糖糖不禁皱眉。对方发来的见面定位距离自己快七十公里远了。
“我下班很晚,不介意的话,这家居酒屋见吧。”
最终,糖糖定了一家距离折中的居酒屋。
见面的这天,糖糖破天荒也穿上了破洞牛仔裤,还有印有机器猫和任意门的短款T恤衫。她把马尾扎得老高,又涂了带有彩色亮片的车厘子色指甲油。
在办公室等下班的煎熬中,糖糖想,若真给自己一个“全职男友”,自己其实是吃不消的。工作时间战线拉得这么长,若有一个人能偶尔给点肌肤之亲,并且聊两句天,就算理想。何必要一个什么诉求都能满足的“十全大补丸”呢。部分满足,难道就那么不可行吗?

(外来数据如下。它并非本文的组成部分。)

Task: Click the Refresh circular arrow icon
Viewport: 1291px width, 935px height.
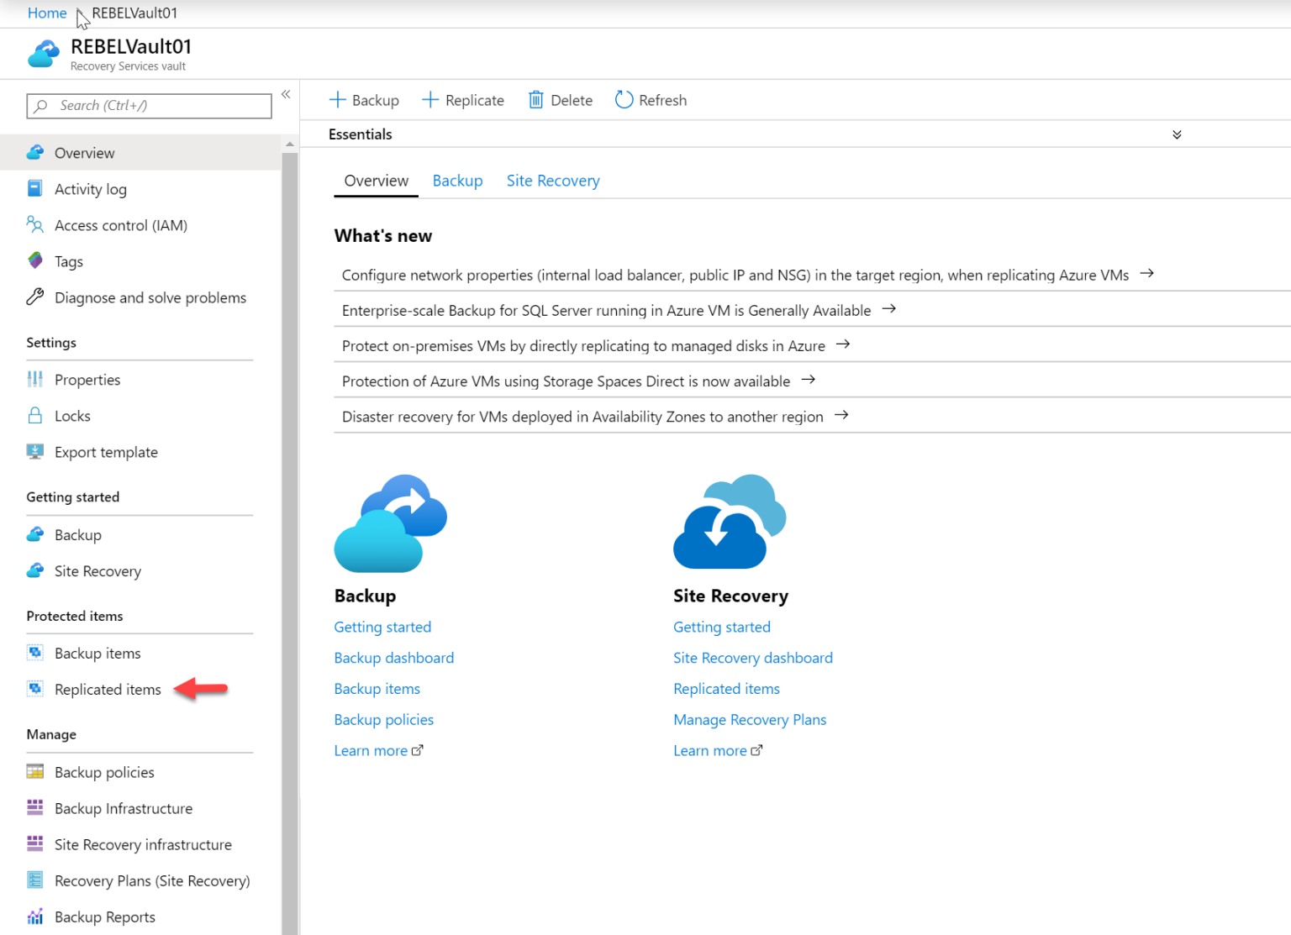Action: click(x=624, y=100)

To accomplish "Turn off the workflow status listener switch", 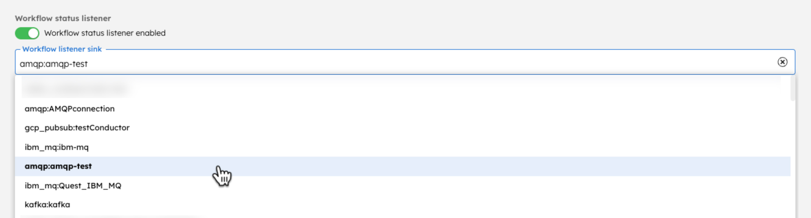I will [x=27, y=33].
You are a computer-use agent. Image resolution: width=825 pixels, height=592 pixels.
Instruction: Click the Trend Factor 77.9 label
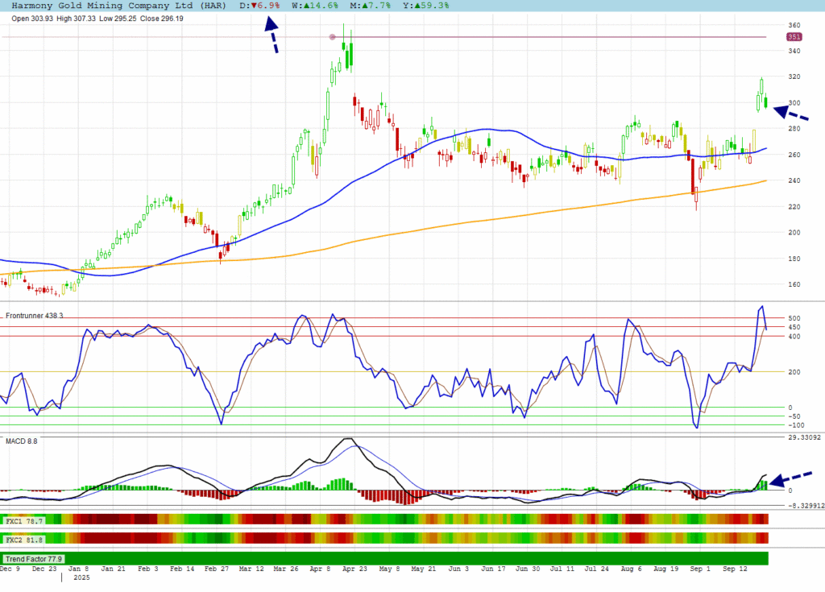[35, 558]
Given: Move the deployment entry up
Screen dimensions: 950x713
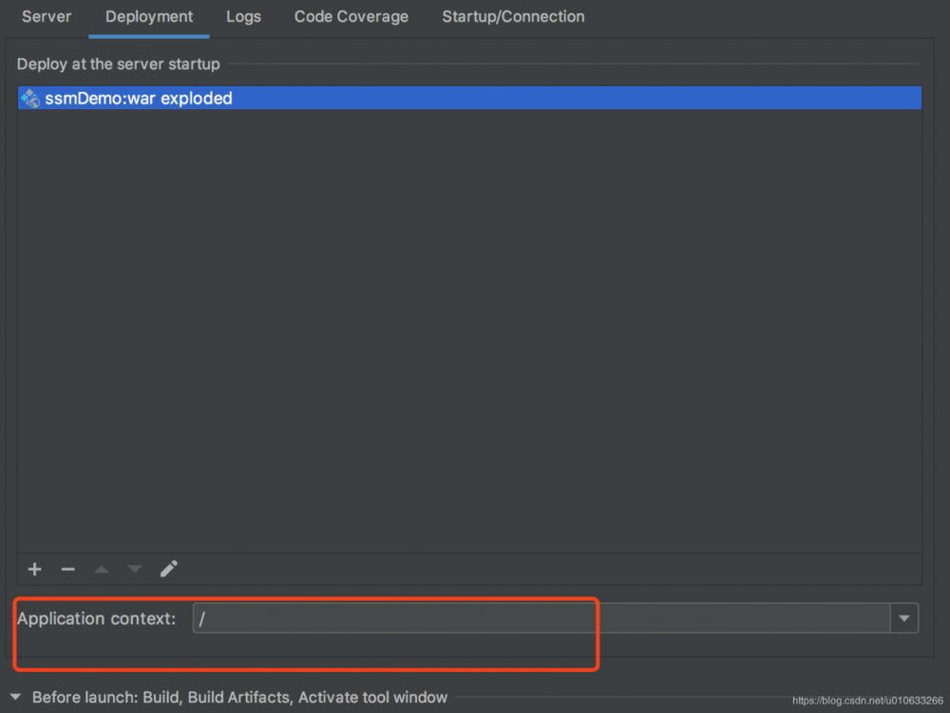Looking at the screenshot, I should (101, 569).
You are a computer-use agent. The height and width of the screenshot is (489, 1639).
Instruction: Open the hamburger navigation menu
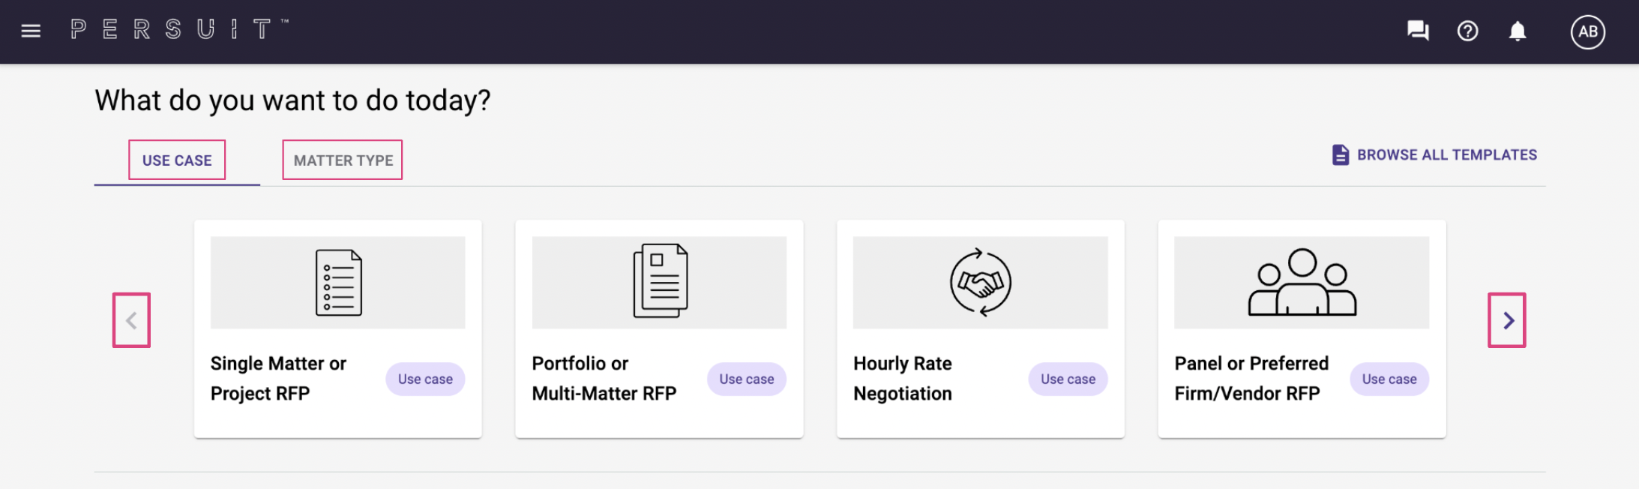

走进居酒屋,糖糖看见一个女人独坐在那里,她便自然地坐在了对方对面。
女人有些三白眼,双眼无神,鼻子塌塌的,但嘴唇嘟嘟的,显得低幼。
两个女人相视尴尬一笑。
糖糖点了烧酒和毛豆,兀自吃喝起来。
她的年纪一定是比自己小的。这顿饭肯定是自己结账的。她来找自己,男人是不知情的。
糖糖任由脑回路里电流乱窜着。
“你手上的红绳,是我送他的。”
“哦。”
大段的沉默,糖糖不停地嗑着毛豆。
“我来是想说,我支持你们。”
糖糖听罢一下把嚼碎的毛豆吸入了气管,她不断地咳起来,脸瘪得通红,似要将五脏六腑都吐出来。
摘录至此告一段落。